Correram durante um longo tempo vendo diversas formas que se assemelhavam a naves espaciais no céu, lançando seus raios multicores rumo ao solo, causando devastação total. Viam crianças pelas ruas matando as pessoas cruelmente, com uma psicopatia abominável. Temiam serem mortos por esses seres, que jamais poderiam ser chamados de crianças. Eram monstros frios e calculistas. A multidão de carros e pedestres que tentavam salvar-se, correndo pelas ruas, era imensa.

De forma milagrosa, todos chegaram ilesos à casa da velha senhora, que adentrou ao local, trancando a porta logo em seguida. Parecia que haviam passado despercebidos aos “demônios” que estavam à solta nas ruas. Estavam todos em estado de pânico. Lígia contou a eles que a antiga moradora desta casa havia sido morta, logo quando estas estranhas criaturas possuíram as crianças do local. Entregou um jornal impresso para que Mônica pudesse ler, e logo na primeira capa estava escrito em grandes dizeres CRIANÇAS DOMINADAS POR ALIENÍGENAS ATACAM A TODOS.

Assim que viu a notícia, lançara com as mãos trêmulas o jornal em uma pequena poltrona. Teriam que lutar muito para conseguirem sair vivos desta cidade. Todos se olhavam espantados, ouvindo as sonoras gargalhadas sádicas das crianças, tirando a vida de pessoas inocentes do lado de fora. Ouviam diversos sons semelhantes a raios chocando-se de forma avassaladora a algum lugar próximo a esta rua.

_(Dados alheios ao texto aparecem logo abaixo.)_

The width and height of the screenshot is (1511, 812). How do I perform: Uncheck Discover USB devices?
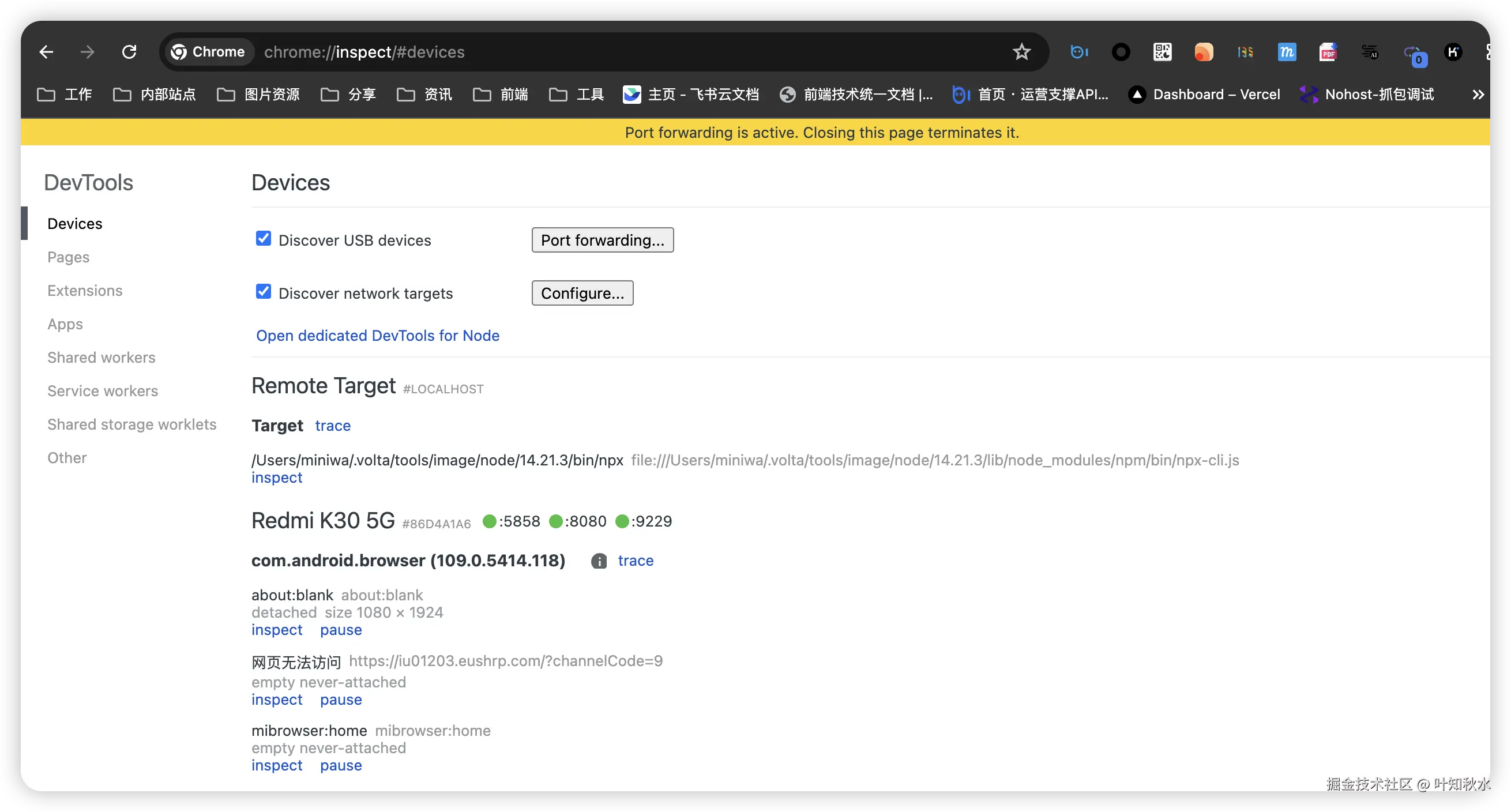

Ao passar do tempo perceberam que estes maléficos sons tornaram-se escassos, e foram deitar-se. Mesmo sabendo que não conseguiriam dormir, teriam que fugir daquele local no dia seguinte.

Na casa, havia um quarto para cada um. Mônica deitara-se abraçada ao marido, este a acalentou carinhosamente, fazendo-a dormir em seguida.

No decorrer da madrugada, Mônica acordara e notou que seu marido já não estava no leito. Dirigiu-se a cozinha para beber um copo d’água, e ouvira uma movimentação no quarto em que estavam seus filhos. Caminhou em direção a este cômodo, ascendendo às luzes em seguida.

Não havia meios para conter seu espanto, viu quase todas as pessoas daquela casa mortas de forma vil, caídas ao chão do quarto, completamente ensangüentadas. Mas ainda havia um sobrevivente, era Breno. Estava de costas, e virou seu rosto em direção a sua mãe, vendo-a em prantos.

Duas grossas lágrimas caíram dos olhos de Mônica, quando viu seu filho sangrando pelo nariz, e portando uma faca em mãos. Seus olhos tinham uma estranha coloração violeta. Finalmente entendera sobre o que sua velha amiga lhe falou sobre o olhar das crianças. Mas era tarde demais, sabia agora que os segundos de sua vida estavam contados, e rendeu-se ao fatídico destino.